One of the most exhausting parts of parenting young children is coming up with consequences that make sense. So today I’m sharing a discipline strategy that’s simple and crazy effective.
For years I agonized over just the right punishment when any of my children hurt a sibling or friend. It had to be
- a strong deterrent
- fair to both parties
- enforceable anytime and anywhere (because consistency isn’t my strong suit).
It turns out I wasted lots of time, energy and creativity, because my kids are way better at discipline than I am. Before you get the wrong idea, let me explain.
In ancient Israel, anyone who committed an offense against another person had to make restitution. If I stole your donkey, I owed you a donkey, plus something extra for your trouble. The same was true if I lost or damaged your property, injured your body, or embarrassed you.

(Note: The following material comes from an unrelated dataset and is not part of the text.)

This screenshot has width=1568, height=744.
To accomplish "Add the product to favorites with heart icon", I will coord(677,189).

This elegant solution still works for almost any offense, especially between siblings. So instead of deciding how serious the offense is or how harshly to discipline, all I do is remind the guilty party to ask the person they hurt this question:
“What do I owe you?”
That’s it. It’s ridiculously simple, but it works. (I wish I could take credit, but it’s straight from the book of Leviticus). In our family, depending on the offense, the injured party might ask the offender to do chores for them, give them their screen time for that day, or give them money. What’s amazing is that children as young as 3 are incredibly fair when it comes to taking anything from another child, even a child they’re angry with. They understand that one day the tables will be turned and they’ll be the one making restitution.

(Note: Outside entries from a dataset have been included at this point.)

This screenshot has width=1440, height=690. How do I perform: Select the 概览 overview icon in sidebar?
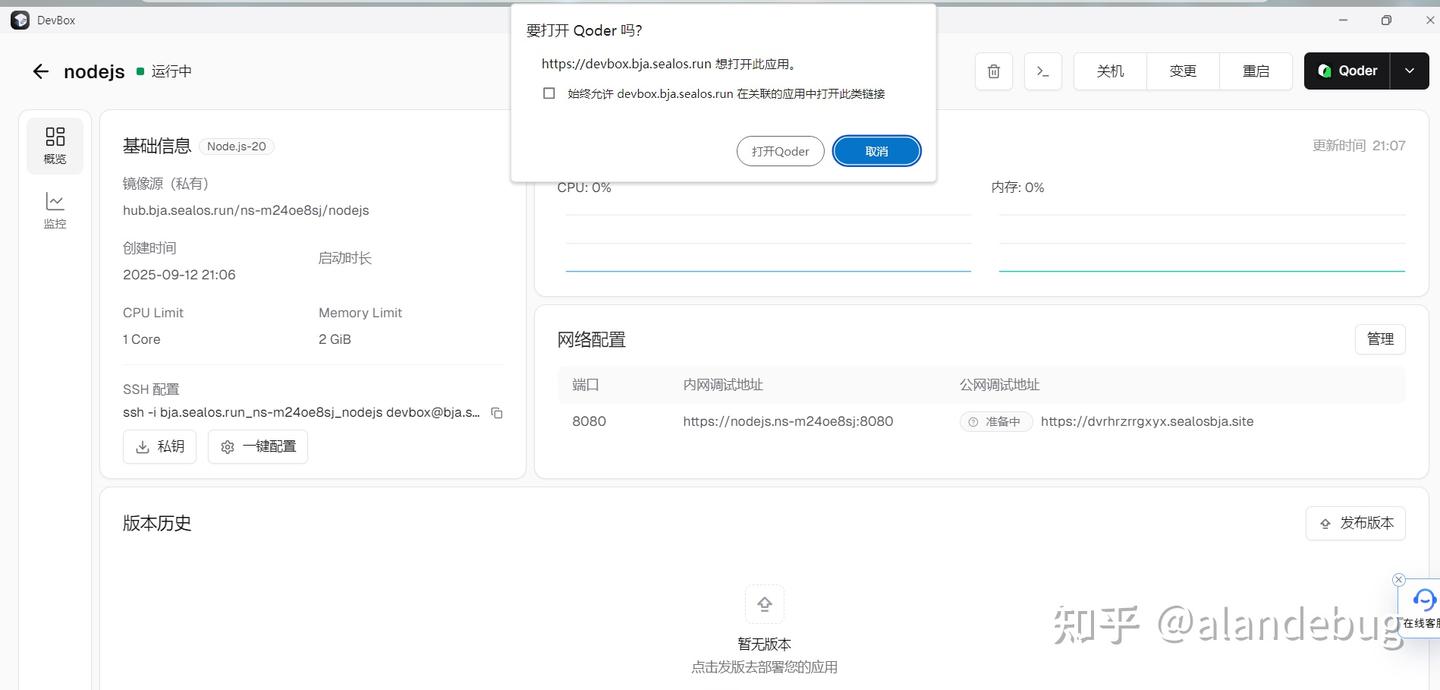54,145
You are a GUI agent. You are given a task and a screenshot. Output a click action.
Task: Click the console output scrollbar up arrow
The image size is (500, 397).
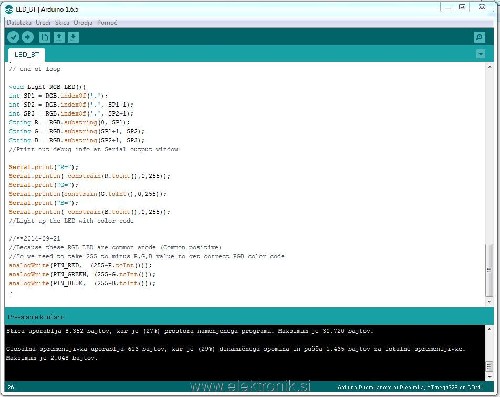(x=489, y=329)
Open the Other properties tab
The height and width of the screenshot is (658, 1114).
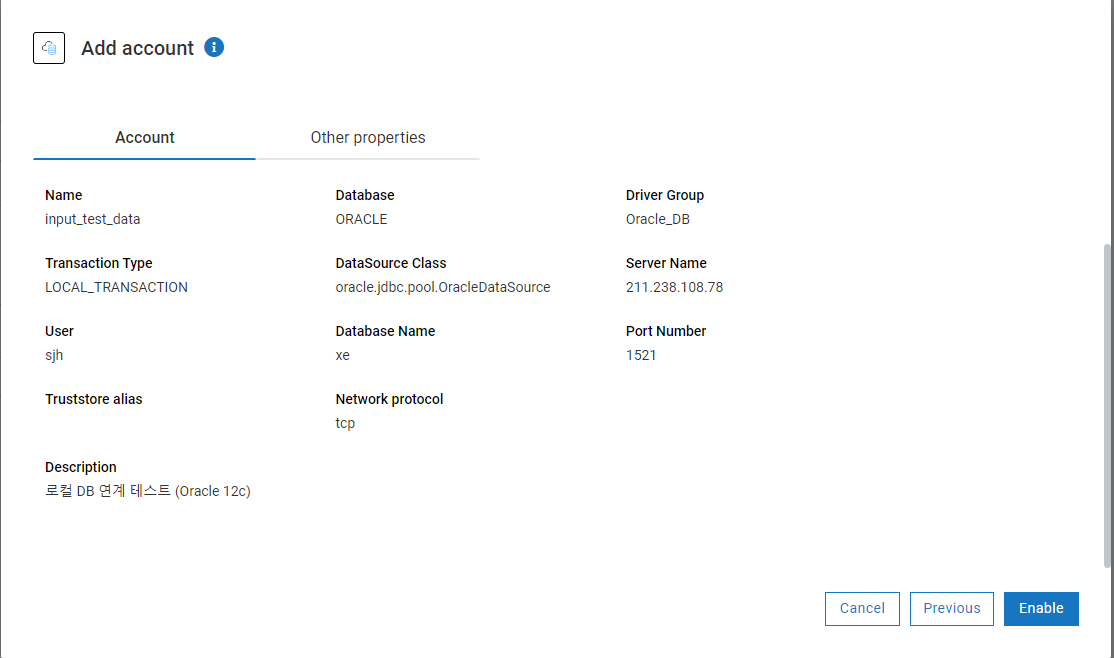click(368, 138)
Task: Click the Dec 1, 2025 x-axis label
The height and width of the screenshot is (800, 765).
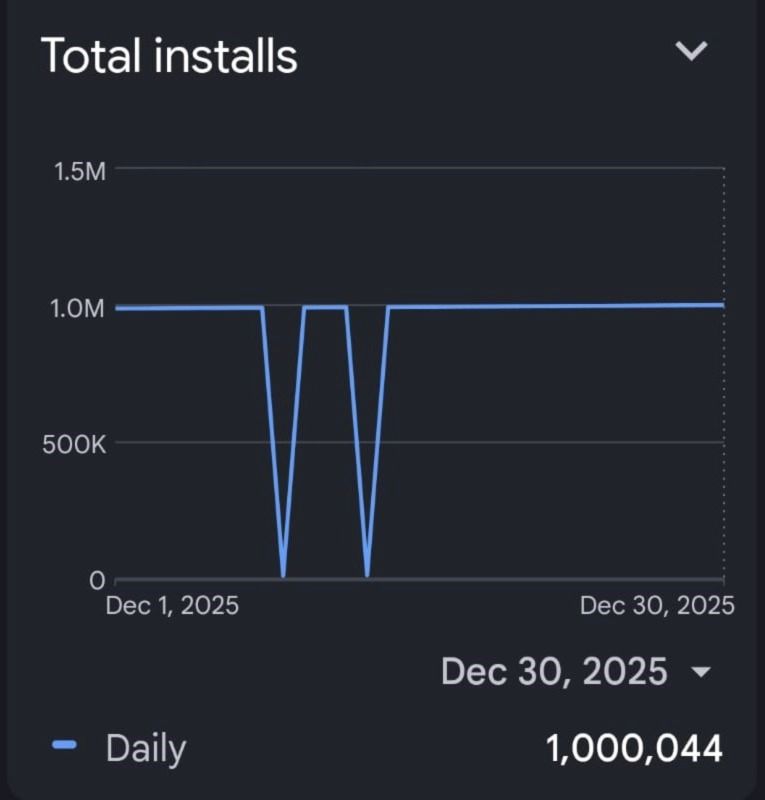Action: [x=172, y=605]
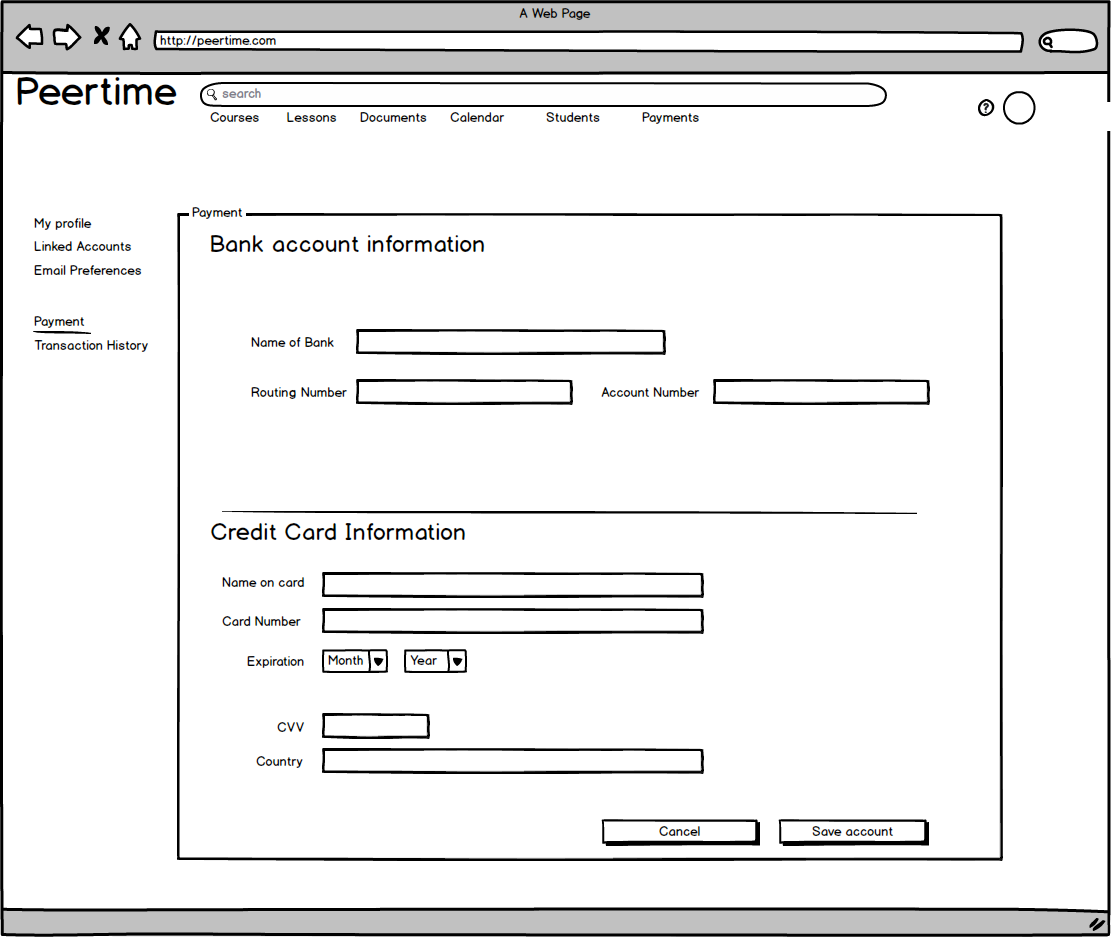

Even though they could say,”You owe me a million dollars”, they don’t. In my experience, the restitution the injured party suggests is fair, and the offender agrees over 90% of the time. The few times I’ve had to intervene, I’ve never done more than make a suggestion.
After restitution is paid, it’s over. Nobody brings it up again. If they do, we remind them the debt was paid, and that means the person is forgiven. Everyone experiences the tangible reality of forgiveness.

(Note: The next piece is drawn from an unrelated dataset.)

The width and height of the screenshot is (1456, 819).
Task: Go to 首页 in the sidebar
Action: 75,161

There are so many benefits to this approach. Here are few:
- kids are empowered to resolve their conflicts within a biblical framework
- everyone extends and receives forgiveness
- children feel more secure knowing justice will be done on their behalf
- less exhaustion for parents
- everyone takes responsibility for their actions
This process also complements the activity I described last week. Try them both and your family will experience less conflict, and be better equipped to deal with the conflicts that inevitably come up.